In vitro evolution of an RNA-cleaving DNA enzyme into an RNA ligase switches the selectivity from 3′-5′ to 2′-5′

Deoxyribozymes that ligate RNA expand the scope of nucleic acid catalysis and allow preparation of site-specifically modified RNAs. Previously, deoxyribozymes that join a 5′-hydroxyl and a 2′,3′-cyclic phosphate were identified by in vitro selection from random DNA pools. Here, the alternative strategy of in vitro evolution was used to transform the 8-17 deoxyribozyme that cleaves RNA into a family of DNA enzymes that ligate RNA. The parent 8-17 DNA enzyme cleaves native 3′-5′ phosphodiester linkages but not 2′-5′ bonds. Surprisingly, the new deoxyribozymes evolved from 8-17 create only 2′-5′ linkages. Thus, reversing the direction of the DNA-mediated process from ligation to cleavage also switches the selectivity in forming the new phosphodiester bond.
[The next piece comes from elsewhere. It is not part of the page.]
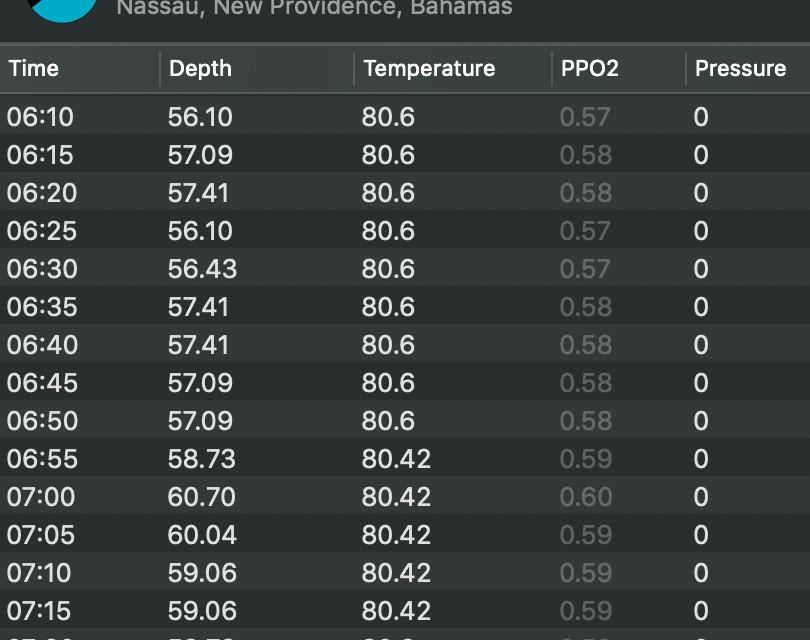
Task: Select the 06:10 time cell
Action: pos(40,117)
The same change in selectivity was observed upon evolution of the 10-23 RNA-cleaving deoxyribozyme into an RNA ligase. The DNA enzymes previously isolated from random pools also create 2′-5′ linkages. Therefore, deoxyribozyme-mediated formation of a non-native 2′-5′ phosphodiester linkage from a 5′-hydroxyl and a 2′,3′-cyclic phosphate is strongly favored in many different contexts.